Satellite
  • Day 19

    "Steven! You need beer?"

    March 5, 2019 in India ⋅ ☀️ 20 °C

    Back in Delhi for a night before heading on to Kathmandu, here is the indulgence of a few general impressions.

    Firstly, a massive shout out to Anand, the driver who has patiently ferried us over a thousand kilometres of Indian highways and back roads.

    His rather stentorian voice would boom through the bus, “You need break?”, or more infamously the title quote above. He was at our disposal to go out in the evenings and was always ready with a great restaurant if we needed. Nothing was too much trouble, and he was quite unflappable.

    He was stopped by the police one time, and sprang out of the bus to talk to them. “Did you get a ticket?” we asked. “No,” he said, “I just paid them some money.”

    He would not only translate for us to buy drinks from some pretty dingy looking wine shops, he kept an esky in the bus topped up with ice so we could have a cold traveller in the afternoon.

    We could not overstate the difference having a private driver has made to our trip.

    Speaking of which, we spent a fair few hours on the road and grew quite used to the Indian traffic flow system. Slow trucks and fast cars share the right lane, no one moves over for anything, the horn is an always-on accessory and motor cycles, auto rickshaws, ox carts and the like make up the left lane of a multi lane road.

    Cows, of course, have right of way everywhere and may and do use any lane they please.

    The hard shoulder is reserved for slow vehicles, which could be travelling in either direction, plus pedestrians, pilgrims and roadside stalls.

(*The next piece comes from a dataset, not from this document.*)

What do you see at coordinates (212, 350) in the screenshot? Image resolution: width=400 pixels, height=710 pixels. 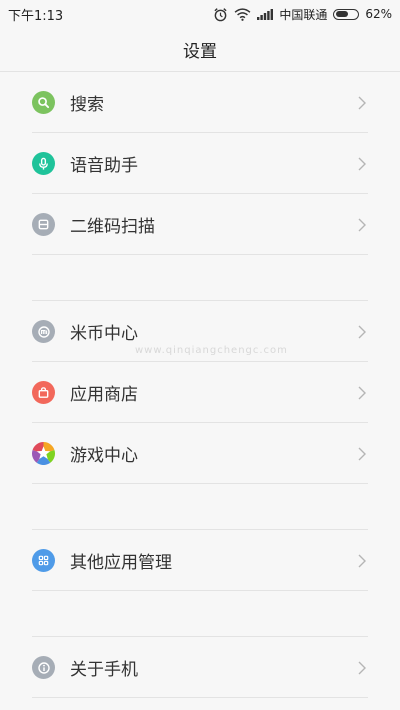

    The trucks, mainly slow unarticulated Tatas or Ashok Leylands, all look overloaded and are decorated to within an inch of their lives, with black rope-like streamers attached to their mirrors, colour everywhere and a most unnecessary sign on the back - “Sound Horn”.

    The Indian government is working hard to sort out the traffic. For example, their speed hump technology is world class, and nothing speeds traffic better on a four lane highway than some random steel barriers across a lane or two.

    The poverty in India is in your face pretty much everywhere. You will see slums, people washing themselves in the street, people going to the toilet in the street. It is so common place that no one even seems to notice.

    And yes, India is in many ways filthy and polluted. The streets and even the country roads are lined with rubbish, the cities have amongst the world’s most dangerous air quality and there is a constant battle to preserve the monuments from the pollution.

    But despite all that we found it one of the most amazing destinations we have ever visited. Enormous cities full of wealth and monuments, Rajasthan outposts with their ubiquitous forts-on-a-hill and of course the incomparable Taj Mahal. Go if you get a chance!